EXERCISE REQUIREMENTS:
1 – In the silicon sphere mass text, rewrite everything from "A combined standard" down to "to 5 × 10−4 Pa.", putting "pressure interval" in place of "pressure range".
2 – Put into a numbered list everything in the records from the first line down to the line that contains "Open Rolex Bluesy", leaving out blank lines.

GIVEN TEXT:
A combined standard uncertainty (k = 1) of 6.1 µg (6.1 × 10−9 relative) was achieved for the mass determination in vacuum of two silicon spheres manufactured from a new 28Si crystal. By means of a Sartorius CCL1007 vacuum mass comparator, the necessary measurements were carried out in a pressure range from 3 × 10−3 Pa to 5 × 10−4 Pa.

 

This mass comparator is equipped with a vacuum transfer system which is compatible with the load lock of a combined XRF1/XPS2 system used to analyse the surface layers on the silicon spheres [1]. In order to minimize possible contaminations during the transfer between the mass comparator and the XRF/XPS apparatus and thus to ensure that the surface layers measured in the XRF/XPS apparatus are comparable to those located on the spheres during mass determination in the mass comparator, the spheres were transferred under vacuum conditions in a sealed container. In the course of the mass determinations, the two spheres specified as Si28kg01a and Si28kg01b were removed from the mass comparator in vacuum one and two times, respectively, transported into the XRF/XPS apparatus for surface analysis and then transferred back into the mass comparator for mass determination. Despite the additional handling required for transportation and the related additional surface contacts, a mass stability within ±1 µg (±1 × 10−9 relative) was achieved for both spheres (Figure 1). A pair of platinum-iridium sorption artefacts served as transfer standards for traceability of the silicon sphere mass in vacuum to the mass of a prototype of the kilogram in air [2-4]. These sorption artefacts are composed of a platinum-iridium cylinder and a stack of eight platinum-iridium discs. Both artefacts were made of the same material, adjusted to the same mass and have the same surface properties. Due to sorption effects, the mass difference between both artefacts changes during the air-vacuum transition. The change in the mass difference and the known surface difference were used to experimentally determine a sorption correction of 2.3 µg with a standard uncertainty of 1.2 µg for the transition of the platinum-iridium cylinder from vacuum (5 × 10-4 Pa) to air (relative air humidity 46 %, air temperature 20.9 °C).

Word and element location records:
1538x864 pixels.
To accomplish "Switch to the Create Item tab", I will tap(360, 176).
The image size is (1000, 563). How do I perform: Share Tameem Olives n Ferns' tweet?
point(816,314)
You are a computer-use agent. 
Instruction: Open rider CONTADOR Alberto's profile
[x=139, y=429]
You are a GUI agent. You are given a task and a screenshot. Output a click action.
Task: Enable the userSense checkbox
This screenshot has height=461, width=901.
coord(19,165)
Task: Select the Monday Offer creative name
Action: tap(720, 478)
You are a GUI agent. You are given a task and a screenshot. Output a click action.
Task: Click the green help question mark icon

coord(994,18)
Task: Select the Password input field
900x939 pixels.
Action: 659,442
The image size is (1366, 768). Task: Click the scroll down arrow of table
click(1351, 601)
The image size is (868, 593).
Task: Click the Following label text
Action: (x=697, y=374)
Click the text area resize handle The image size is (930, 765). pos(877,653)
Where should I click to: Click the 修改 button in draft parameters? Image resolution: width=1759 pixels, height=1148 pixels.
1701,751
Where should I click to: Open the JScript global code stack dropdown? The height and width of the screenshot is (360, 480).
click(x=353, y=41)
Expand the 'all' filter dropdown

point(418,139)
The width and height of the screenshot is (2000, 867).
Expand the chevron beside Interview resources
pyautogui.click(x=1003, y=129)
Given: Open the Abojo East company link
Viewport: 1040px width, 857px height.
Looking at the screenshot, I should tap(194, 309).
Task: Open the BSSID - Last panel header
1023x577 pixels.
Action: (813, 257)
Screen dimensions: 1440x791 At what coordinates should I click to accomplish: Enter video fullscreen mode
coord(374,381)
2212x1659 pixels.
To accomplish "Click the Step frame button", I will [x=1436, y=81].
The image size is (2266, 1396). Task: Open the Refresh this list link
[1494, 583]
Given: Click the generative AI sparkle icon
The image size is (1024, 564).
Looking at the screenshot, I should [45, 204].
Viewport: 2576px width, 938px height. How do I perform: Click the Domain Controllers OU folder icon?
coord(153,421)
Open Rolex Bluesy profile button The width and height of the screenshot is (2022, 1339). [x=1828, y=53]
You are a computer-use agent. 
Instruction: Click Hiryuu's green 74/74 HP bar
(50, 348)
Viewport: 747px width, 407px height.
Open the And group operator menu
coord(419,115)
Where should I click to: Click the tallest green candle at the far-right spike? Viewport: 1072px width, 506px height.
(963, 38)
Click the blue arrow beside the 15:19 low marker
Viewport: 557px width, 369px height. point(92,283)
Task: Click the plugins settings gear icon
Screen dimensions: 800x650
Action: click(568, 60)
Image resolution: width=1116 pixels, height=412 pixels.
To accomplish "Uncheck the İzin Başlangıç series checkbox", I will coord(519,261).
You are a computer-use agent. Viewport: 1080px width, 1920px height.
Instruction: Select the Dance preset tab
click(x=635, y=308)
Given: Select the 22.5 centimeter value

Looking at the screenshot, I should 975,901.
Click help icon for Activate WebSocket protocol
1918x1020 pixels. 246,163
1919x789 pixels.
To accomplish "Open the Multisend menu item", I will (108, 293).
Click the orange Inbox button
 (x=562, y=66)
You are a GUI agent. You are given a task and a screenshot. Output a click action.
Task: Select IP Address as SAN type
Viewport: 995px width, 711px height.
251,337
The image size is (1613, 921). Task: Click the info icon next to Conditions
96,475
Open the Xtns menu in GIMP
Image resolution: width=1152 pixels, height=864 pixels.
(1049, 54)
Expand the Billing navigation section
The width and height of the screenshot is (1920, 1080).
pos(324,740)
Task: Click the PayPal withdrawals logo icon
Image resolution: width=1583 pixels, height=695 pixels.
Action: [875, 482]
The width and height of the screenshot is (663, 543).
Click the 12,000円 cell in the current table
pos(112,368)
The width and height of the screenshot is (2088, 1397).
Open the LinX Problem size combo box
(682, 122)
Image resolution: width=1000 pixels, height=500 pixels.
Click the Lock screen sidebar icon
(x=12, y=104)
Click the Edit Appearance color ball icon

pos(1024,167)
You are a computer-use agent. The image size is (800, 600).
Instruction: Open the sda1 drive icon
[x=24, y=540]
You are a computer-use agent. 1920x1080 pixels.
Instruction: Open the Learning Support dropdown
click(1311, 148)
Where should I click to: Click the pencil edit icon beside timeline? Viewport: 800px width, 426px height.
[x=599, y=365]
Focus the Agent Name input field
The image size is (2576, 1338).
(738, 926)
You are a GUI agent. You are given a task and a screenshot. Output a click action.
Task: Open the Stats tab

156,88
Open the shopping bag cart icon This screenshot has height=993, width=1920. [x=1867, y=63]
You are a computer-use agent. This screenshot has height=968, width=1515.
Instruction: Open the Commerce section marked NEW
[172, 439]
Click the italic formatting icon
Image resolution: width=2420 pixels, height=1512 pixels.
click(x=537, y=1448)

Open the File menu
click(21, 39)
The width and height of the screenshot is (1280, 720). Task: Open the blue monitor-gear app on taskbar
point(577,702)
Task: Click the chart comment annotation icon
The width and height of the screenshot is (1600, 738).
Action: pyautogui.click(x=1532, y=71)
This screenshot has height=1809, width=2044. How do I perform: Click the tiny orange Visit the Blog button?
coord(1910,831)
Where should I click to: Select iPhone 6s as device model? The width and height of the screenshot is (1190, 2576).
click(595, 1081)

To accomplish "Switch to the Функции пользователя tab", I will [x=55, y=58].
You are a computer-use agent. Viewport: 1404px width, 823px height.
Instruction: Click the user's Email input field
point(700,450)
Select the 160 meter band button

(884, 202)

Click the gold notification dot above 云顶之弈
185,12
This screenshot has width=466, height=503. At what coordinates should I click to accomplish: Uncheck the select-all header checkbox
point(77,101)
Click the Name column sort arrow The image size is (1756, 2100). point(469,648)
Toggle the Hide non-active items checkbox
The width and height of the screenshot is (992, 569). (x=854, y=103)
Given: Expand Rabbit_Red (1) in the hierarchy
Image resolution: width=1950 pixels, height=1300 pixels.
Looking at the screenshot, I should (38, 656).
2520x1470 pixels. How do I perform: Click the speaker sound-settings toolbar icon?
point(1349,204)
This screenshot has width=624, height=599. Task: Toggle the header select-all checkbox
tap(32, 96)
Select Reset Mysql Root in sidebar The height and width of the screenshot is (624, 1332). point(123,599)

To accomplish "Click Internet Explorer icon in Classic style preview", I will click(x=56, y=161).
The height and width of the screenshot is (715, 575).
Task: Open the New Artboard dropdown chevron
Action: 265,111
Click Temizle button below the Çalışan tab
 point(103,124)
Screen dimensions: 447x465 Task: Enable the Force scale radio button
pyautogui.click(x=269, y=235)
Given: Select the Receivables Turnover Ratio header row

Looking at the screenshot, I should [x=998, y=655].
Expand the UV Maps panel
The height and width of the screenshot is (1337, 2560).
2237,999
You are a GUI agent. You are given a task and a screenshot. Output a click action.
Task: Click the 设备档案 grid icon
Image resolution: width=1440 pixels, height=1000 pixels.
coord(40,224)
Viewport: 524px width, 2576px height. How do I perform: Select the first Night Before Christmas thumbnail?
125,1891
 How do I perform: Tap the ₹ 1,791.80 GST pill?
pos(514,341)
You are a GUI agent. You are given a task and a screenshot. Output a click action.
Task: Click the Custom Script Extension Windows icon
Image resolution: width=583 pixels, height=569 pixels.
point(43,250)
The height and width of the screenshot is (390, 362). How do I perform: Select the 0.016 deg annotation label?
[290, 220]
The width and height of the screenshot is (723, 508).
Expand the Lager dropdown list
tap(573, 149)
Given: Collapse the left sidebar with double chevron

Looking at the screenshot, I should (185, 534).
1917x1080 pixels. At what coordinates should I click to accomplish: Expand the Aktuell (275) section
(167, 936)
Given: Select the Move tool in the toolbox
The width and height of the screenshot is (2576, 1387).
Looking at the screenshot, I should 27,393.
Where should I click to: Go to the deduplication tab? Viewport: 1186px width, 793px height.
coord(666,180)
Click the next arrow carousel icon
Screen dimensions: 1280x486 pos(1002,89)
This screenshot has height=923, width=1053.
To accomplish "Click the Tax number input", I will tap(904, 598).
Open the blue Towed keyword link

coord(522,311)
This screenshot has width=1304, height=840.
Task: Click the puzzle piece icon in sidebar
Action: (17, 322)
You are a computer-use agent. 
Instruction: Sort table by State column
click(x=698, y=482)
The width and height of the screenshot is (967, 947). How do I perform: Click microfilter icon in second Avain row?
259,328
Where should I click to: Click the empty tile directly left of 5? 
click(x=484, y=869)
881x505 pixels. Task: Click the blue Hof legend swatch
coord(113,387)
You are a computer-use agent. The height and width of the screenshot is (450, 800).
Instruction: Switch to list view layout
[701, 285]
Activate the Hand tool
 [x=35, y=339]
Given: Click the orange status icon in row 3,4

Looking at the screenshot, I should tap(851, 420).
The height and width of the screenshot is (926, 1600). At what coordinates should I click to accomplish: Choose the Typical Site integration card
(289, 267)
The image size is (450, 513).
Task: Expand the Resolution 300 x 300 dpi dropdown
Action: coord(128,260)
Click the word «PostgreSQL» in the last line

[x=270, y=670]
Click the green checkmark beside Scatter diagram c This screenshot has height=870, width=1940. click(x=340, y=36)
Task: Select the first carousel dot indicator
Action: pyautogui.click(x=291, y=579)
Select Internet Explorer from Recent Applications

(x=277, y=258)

PER-TASK OUTPUTS:
1 –
A combined standard uncertainty (k = 1) of 6.1 µg (6.1 × 10−9 relative) was achieved for the mass determination in vacuum of two silicon spheres manufactured from a new 28Si crystal. By means of a Sartorius CCL1007 vacuum mass comparator, the necessary measurements were carried out in a pressure interval from 3 × 10−3 Pa to 5 × 10−4 Pa.

2 –
1. 1538x864 pixels.
2. To accomplish "Switch to the Create Item tab", I will tap(360, 176).
3. The image size is (1000, 563). How do I perform: Share Tameem Olives n Ferns' tweet?
4. point(816,314)
5. You are a computer-use agent. 
6. Instruction: Open rider CONTADOR Alberto's profile
7. [x=139, y=429]
8. You are a GUI agent. You are given a task and a screenshot. Output a click action.
9. Task: Enable the userSense checkbox
10. This screenshot has height=461, width=901.
11. coord(19,165)
12. Task: Select the Monday Offer creative name
13. Action: tap(720, 478)
14. You are a GUI agent. You are given a task and a screenshot. Output a click action.
15. Task: Click the green help question mark icon
16. coord(994,18)
17. Task: Select the Password input field
18. 900x939 pixels.
19. Action: 659,442
20. The image size is (1366, 768). Task: Click the scroll down arrow of table
21. click(1351, 601)
22. The image size is (868, 593).
23. Task: Click the Following label text
24. Action: (x=697, y=374)
25. Click the text area resize handle The image size is (930, 765). pos(877,653)
26. Where should I click to: Click the 修改 button in draft parameters? Image resolution: width=1759 pixels, height=1148 pixels.
27. 1701,751
28. Where should I click to: Open the JScript global code stack dropdown? The height and width of the screenshot is (360, 480).
29. click(x=353, y=41)
30. Expand the 'all' filter dropdown
31. point(418,139)
32. The width and height of the screenshot is (2000, 867).
33. Expand the chevron beside Interview resources
34. pyautogui.click(x=1003, y=129)
35. Given: Open the Abojo East company link
36. Viewport: 1040px width, 857px height.
37. Looking at the screenshot, I should tap(194, 309).
38. Task: Open the BSSID - Last panel header
39. 1023x577 pixels.
40. Action: (813, 257)
41. Screen dimensions: 1440x791 At what coordinates should I click to accomplish: Enter video fullscreen mode
42. coord(374,381)
43. 2212x1659 pixels.
44. To accomplish "Click the Step frame button", I will [x=1436, y=81].
45. The image size is (2266, 1396). Task: Open the Refresh this list link
46. [1494, 583]
47. Given: Click the generative AI sparkle icon
48. The image size is (1024, 564).
49. Looking at the screenshot, I should [45, 204].
50. Viewport: 2576px width, 938px height. How do I perform: Click the Domain Controllers OU folder icon?
51. coord(153,421)
52. Open Rolex Bluesy profile button The width and height of the screenshot is (2022, 1339). [x=1828, y=53]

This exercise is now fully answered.